The purpose of this study is to investigate and analyze the current status of unit tasks, unit task operation, and record management problems used by local governments, and to present improvement measures using text-based big data technology based on the implications derived from the process. Local governments are in a serious state of record management operation due to errors in preservation period due to misclassification of unit tasks, inability to identify types of overcommon and institutional affairs, errors in unit tasks, errors in name, referenceable standards, and tools. However, the number of unit tasks is about 720,000, which cannot be effectively controlled due to excessive quantities, and thus strict and controllable tools and standards are needed.
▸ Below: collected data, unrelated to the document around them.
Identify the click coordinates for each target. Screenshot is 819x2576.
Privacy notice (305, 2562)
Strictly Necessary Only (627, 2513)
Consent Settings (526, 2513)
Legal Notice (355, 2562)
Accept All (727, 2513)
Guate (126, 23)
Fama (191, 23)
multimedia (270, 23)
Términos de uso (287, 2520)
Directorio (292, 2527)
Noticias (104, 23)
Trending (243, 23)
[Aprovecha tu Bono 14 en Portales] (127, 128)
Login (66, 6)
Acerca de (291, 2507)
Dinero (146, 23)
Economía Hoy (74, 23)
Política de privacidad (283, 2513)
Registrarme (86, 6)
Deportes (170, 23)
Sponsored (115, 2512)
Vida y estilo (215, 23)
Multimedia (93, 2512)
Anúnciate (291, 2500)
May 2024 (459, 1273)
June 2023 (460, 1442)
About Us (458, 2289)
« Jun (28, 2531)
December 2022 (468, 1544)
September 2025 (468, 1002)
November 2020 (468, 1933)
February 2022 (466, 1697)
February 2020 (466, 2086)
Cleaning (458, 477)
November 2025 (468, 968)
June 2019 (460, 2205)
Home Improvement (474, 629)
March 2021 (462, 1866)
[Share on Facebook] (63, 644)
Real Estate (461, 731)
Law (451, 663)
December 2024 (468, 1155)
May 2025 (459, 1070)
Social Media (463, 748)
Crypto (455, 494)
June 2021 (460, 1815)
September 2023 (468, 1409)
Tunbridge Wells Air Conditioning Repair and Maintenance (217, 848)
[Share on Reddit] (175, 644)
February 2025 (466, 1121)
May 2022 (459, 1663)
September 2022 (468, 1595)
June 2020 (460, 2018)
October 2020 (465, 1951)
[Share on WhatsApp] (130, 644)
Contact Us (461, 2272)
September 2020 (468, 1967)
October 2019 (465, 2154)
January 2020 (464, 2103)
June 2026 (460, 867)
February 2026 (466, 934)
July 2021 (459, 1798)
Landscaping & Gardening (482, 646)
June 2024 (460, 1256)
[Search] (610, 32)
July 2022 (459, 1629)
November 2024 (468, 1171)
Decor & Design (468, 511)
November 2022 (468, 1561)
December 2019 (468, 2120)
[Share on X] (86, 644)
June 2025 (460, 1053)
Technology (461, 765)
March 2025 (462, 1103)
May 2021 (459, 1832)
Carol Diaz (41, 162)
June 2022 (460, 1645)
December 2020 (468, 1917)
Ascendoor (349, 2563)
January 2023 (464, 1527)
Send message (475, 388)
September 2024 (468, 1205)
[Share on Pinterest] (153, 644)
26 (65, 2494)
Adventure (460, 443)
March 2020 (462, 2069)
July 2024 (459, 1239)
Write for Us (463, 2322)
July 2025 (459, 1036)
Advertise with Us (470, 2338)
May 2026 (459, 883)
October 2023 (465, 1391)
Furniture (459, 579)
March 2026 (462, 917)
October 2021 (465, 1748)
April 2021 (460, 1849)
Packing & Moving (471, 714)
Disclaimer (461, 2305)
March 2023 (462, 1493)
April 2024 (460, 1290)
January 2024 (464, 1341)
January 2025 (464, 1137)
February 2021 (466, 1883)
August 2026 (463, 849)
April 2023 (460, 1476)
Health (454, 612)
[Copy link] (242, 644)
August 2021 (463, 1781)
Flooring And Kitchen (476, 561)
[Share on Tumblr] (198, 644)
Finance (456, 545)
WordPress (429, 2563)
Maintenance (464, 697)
In order to solve these problems, this study developed a system that applies text-based analysis tools such as corpus and tokenization technology during big data analysis, and applied them to the names and construction terms constituting the record management standard. These unit task operation support tools are expected to contribute significantly to record management tasks as they can support standard operability such as uniform preservation period, identification of delegated office records, control of duplicate and similar unit task creation, and common tasks. Therefore, if the big data analysis methodology can be linked to BRM and RMS in the future, it is expected that the quality of the record management standard work will increase.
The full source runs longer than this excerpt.